The exception being the short list of USDA recognized allergens that have to be listed separately from the ingredients because even at constituent quantities they can be harmful.

Which leads of course to the labels folks like to poke fun at. E.g. a jar of peanut butter where the ingredient list says “Peanuts, salt”, then the allergen list says “contains peanuts”. About the third time the label says “peanuts” on it you’d hope customers figured it out. “No shit Sherlock. Har har”. But of course there is a good reason for each section of that labeling.

The challenge comes in for folks like our OP who apparently has a sensitivity to (or dietary preference against) a constituent that is not a recognized allergen.

And yes “natural and artificial flavors” is a great rug to hide all sorts of constituents under.

Which reminds me of the shenanigans that manufactures will use to avoid listing MSG. Those countries using E numbers will list E 621 on the ingredients for added MSG. But what about “hydrolysed vegetable protein”? Surely that is much less an evil ingredient, it sounds even possibly a natural ingredient. Made of vegetables after all. Well if you cook up the appropriate vegetable matter in the right way, it is about 50% MSG. But since you didn’t add pure MSG to the mix, you don’t have to list it.

Nor do you see MSG listed as an ingredient in hard cheese or tomatoes.

But people are funny. The moment they see it listed in the ingredients they will get a headache. Or just not buy it.

I would just remind you that the binary name of the cocoa tree is Theobroma cacao. Possibly white chocolate doesn’t have theobromine in it, but it is hard to imagine any real cocoa product that omits it. Incidentally theobroma in Latin means food of the gods.
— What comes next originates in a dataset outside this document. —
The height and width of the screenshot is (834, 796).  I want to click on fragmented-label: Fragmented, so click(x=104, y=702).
That checks out. Even bad chocolate is better than ambrosia.

White chocolate is made from cocoa butter, which is also called theobroma oil. It’s definitely a cocoa product.
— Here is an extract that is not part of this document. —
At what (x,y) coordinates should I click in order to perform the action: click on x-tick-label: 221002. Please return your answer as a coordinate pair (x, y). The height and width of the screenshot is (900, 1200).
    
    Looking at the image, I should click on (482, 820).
I was, however, surprised to learn just now that it (cocoa butter) contains only trace amounts of theobromine or caffeine.

Well, psychosomatic results are real. If you think that eating MSG gives you a migraine, then is probably will, even tho MSG does not cause migraines or headaches.

Most natural ingredients dont have their contents spelled out, that would be insane. Only added stuff. So, on coffee you would not list caffeine, unless they added extra.

However, I do not think that “natural and artificial flavors” would have theobromine or caffeine. They would have to list those separately, since they are not flavors.

But cocoa extract, which happens to contain theobromine and caffeine, is a natural flavor. They aren’t being added separately. I don’t know if that’s the case here, but I don’t think it can be excluded.